Written request:
Could you reproduce, word for word, the lines from the one holding "1069x611 pixels." through the one holding "Action: tap(782, 573)", both included, leaving out the pictures?
··· Record list ···
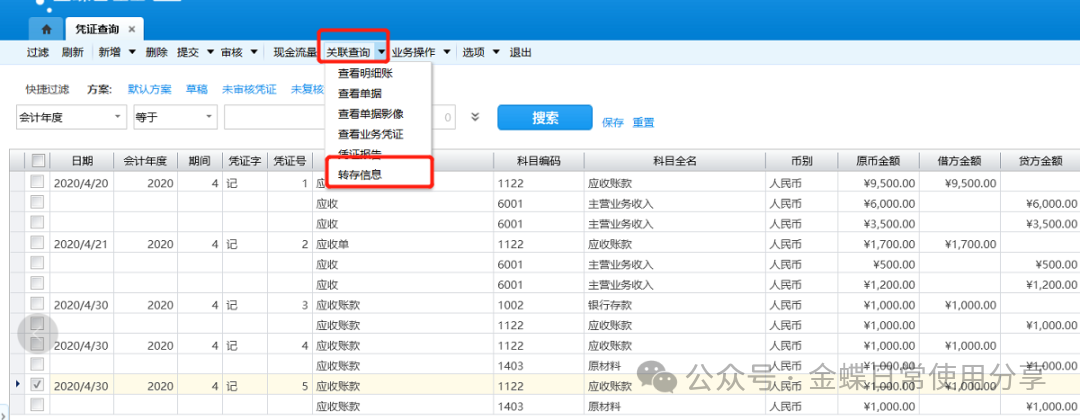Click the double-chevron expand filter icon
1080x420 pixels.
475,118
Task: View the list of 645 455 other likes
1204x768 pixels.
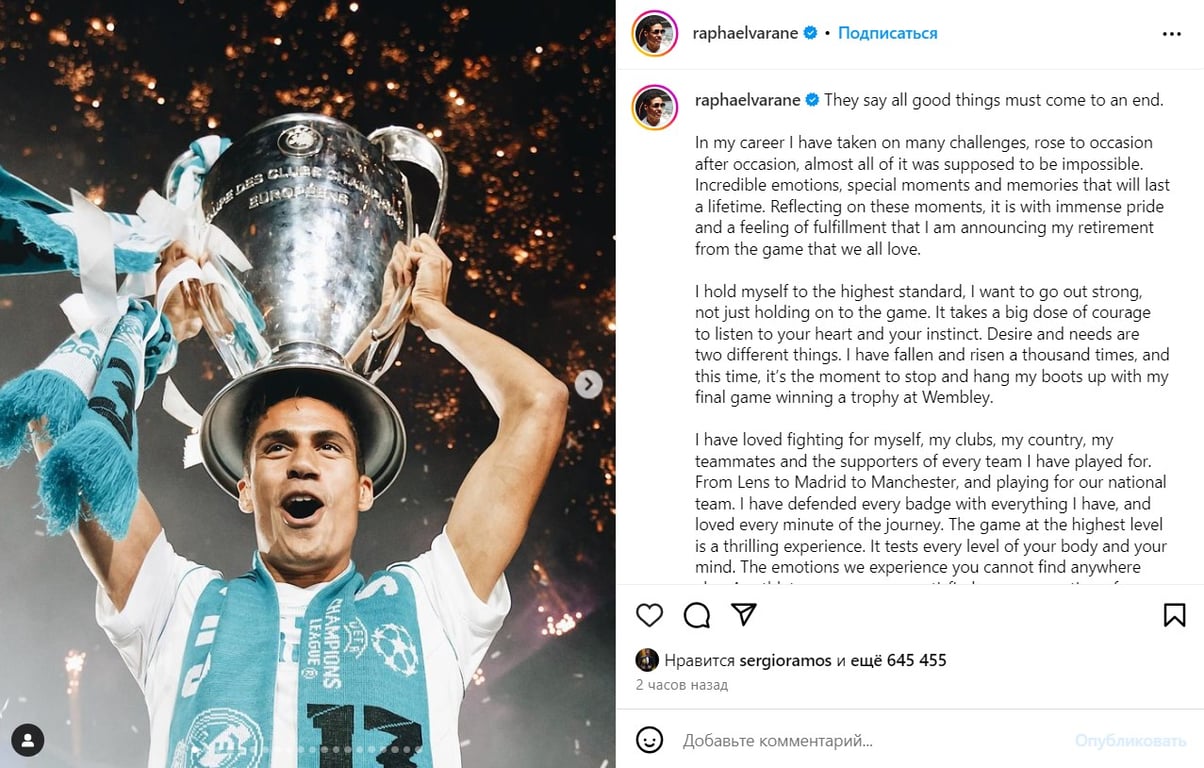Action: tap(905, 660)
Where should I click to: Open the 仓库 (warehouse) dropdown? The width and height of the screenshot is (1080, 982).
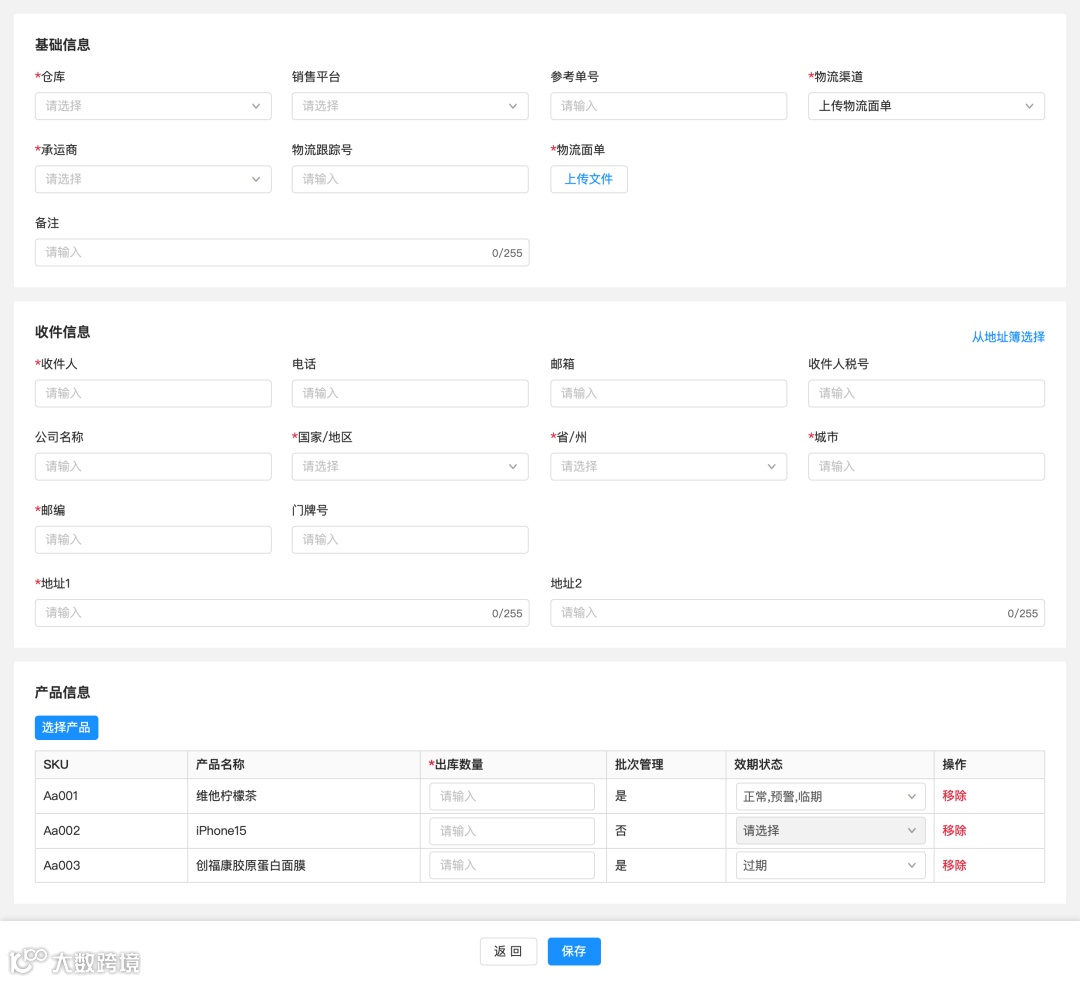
···
··· Record list ···
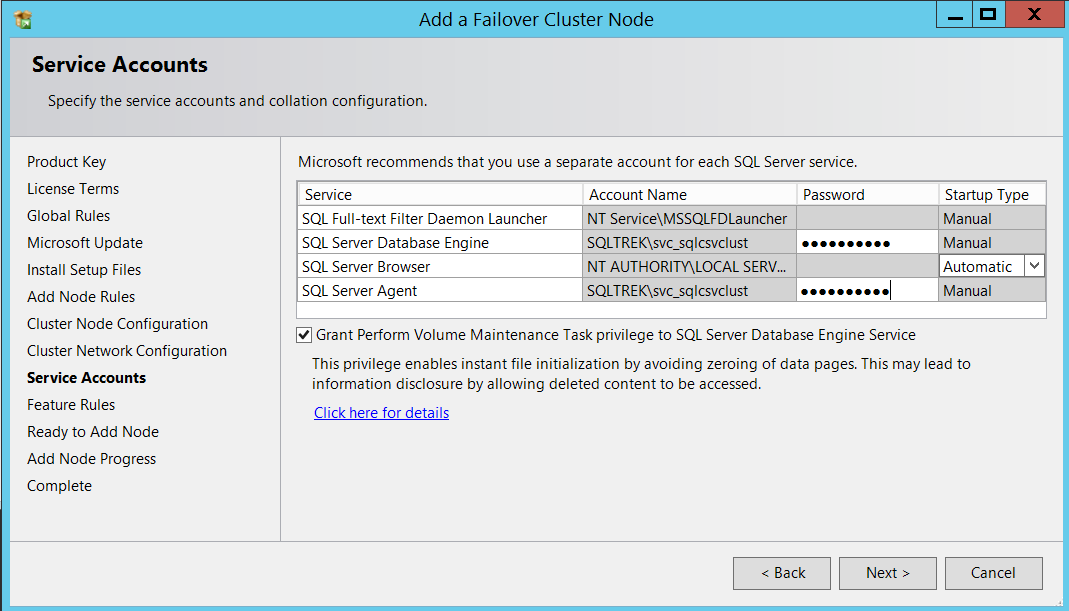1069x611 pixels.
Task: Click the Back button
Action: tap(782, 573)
···
Solution to this problem:
1069x611 pixels.
Task: Click the Back button
Action: tap(782, 573)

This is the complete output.